A photo of the halal certification for the store in Parafield shared on social media on Saturday shows a list of menu items that are now prepared according to Islamic guidelines, including beef and chicken item such as Whoppers and chicken nuggets, as well as chips, hash browns, onion rings and shakes.
The revelation that the food now had Islamic religious approval shocked locals, and many said they would no longer eat at the Hungry Jacks.
“Won’t be going there again,” read the most popular comment on the post.
“I won’t be going there, then. I don’t want my food to be tainted with ideology from ANY religion,” wrote another.
“I don’t want my food to cost even one cent more to pander to Muslims, nor any other religions. Food that has a religious ideology attached should be arranged by the people that want it, not imposed on the general public.”
“Well I won’t be going there. Assimilate into the country you live in, or live in the country you support,” wrote a third.
Others asked how the food could genuinely be halal certified since the kitchen was used to cook bacon, and some cast doubts over the certification process.
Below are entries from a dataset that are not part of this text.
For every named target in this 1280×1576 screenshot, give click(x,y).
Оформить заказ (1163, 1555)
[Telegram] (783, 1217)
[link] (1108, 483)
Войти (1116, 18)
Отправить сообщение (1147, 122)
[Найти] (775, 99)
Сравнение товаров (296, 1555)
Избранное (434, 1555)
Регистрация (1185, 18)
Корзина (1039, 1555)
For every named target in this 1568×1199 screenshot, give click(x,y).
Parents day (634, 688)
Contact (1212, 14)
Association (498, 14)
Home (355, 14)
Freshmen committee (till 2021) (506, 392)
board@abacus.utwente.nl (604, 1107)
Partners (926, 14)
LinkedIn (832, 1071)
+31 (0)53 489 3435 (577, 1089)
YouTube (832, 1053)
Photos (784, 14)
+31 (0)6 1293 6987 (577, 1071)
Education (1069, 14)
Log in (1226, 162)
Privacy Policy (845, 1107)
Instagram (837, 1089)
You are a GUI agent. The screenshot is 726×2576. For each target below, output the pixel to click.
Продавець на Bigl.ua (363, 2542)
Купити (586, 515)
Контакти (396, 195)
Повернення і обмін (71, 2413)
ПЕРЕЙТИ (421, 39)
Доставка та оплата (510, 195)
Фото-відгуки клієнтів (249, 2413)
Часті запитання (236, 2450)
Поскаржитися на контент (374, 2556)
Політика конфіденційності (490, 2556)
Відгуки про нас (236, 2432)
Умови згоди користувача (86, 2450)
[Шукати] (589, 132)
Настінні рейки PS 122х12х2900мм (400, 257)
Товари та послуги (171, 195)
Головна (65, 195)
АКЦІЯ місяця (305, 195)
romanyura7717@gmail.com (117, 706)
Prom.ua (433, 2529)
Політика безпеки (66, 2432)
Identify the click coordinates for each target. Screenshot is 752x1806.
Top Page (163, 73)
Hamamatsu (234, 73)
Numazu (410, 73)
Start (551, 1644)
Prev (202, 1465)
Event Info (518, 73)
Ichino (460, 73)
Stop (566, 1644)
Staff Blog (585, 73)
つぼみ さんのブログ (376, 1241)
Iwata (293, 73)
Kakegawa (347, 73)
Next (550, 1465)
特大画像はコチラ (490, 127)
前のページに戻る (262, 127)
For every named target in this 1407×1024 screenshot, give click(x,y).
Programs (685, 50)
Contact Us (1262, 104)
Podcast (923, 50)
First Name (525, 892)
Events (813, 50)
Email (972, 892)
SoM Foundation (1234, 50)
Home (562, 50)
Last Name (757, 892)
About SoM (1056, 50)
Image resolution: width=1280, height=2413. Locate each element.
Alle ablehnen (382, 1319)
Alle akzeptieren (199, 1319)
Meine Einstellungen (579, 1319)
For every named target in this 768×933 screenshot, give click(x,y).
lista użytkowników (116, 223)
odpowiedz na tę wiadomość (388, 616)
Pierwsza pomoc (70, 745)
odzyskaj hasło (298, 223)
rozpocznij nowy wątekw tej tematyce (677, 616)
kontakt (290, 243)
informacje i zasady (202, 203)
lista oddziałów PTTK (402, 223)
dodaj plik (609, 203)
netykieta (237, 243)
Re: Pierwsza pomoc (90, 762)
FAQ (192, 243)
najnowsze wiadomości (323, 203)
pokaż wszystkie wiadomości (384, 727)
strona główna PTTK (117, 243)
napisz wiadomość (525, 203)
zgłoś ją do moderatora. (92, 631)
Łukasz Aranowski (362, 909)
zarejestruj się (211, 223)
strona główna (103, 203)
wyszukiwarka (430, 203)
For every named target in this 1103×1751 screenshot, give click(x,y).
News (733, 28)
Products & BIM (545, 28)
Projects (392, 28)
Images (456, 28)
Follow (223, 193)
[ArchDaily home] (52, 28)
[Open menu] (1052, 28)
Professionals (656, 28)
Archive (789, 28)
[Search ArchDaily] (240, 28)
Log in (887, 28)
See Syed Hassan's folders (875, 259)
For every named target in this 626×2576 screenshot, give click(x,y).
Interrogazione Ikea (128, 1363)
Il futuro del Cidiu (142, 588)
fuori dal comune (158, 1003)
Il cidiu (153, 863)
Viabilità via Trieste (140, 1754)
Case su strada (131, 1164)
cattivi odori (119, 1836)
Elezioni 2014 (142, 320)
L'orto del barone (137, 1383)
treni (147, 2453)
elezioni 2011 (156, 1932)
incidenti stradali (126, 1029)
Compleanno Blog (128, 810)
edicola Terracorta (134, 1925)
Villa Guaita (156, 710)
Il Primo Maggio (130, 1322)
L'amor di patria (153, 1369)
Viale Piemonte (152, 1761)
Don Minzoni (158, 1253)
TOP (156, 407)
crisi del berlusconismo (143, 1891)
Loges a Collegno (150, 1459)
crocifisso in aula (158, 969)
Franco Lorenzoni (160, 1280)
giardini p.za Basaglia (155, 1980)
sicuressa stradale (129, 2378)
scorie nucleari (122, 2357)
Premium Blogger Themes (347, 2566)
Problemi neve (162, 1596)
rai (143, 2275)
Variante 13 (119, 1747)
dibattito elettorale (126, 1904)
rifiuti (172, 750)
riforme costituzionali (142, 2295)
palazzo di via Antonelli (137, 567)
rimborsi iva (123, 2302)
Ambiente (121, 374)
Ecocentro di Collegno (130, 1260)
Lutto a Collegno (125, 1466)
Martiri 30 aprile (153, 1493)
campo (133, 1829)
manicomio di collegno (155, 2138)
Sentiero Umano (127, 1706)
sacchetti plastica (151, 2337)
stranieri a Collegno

“This just proves that halal is a BS Islam tax, there’s no way the store can actually be halal certified as well as selling bacon that is cooked on the same grills using the same utensils as the meat, this is just hypocritical at best,” wrote one Aussie.
“The halal certification process is a joke. I worked in a gluten free bakery, the Imam came in, looked around asked if we clean the ovens before cooking something else in them (he told us to just say yes even if we didn’t do it),” another wrote.
“He saw the bacon was not kept in a different cool room (we only had one cool room), he just said eh don’t worry just say it’s kept separate. My boss paid $300 and the bakery got halal certified even though it didn’t meet the proper criteria.”
One Nation leader Pauline Hanson led a campaign against unlabelled halal food products in 2017, and warned Australians that buying halal-certified Easter chocolates from companies such as Cadburys was “financially supporting the islamisation of Australia”.
In the same year she questioned whether cows were being slaughtered humanely under halal certification, and the RSPCA later confirmed some abattoirs have exemptions to kill cattle and sheep without stunning them first for both halal and kosher slaughter.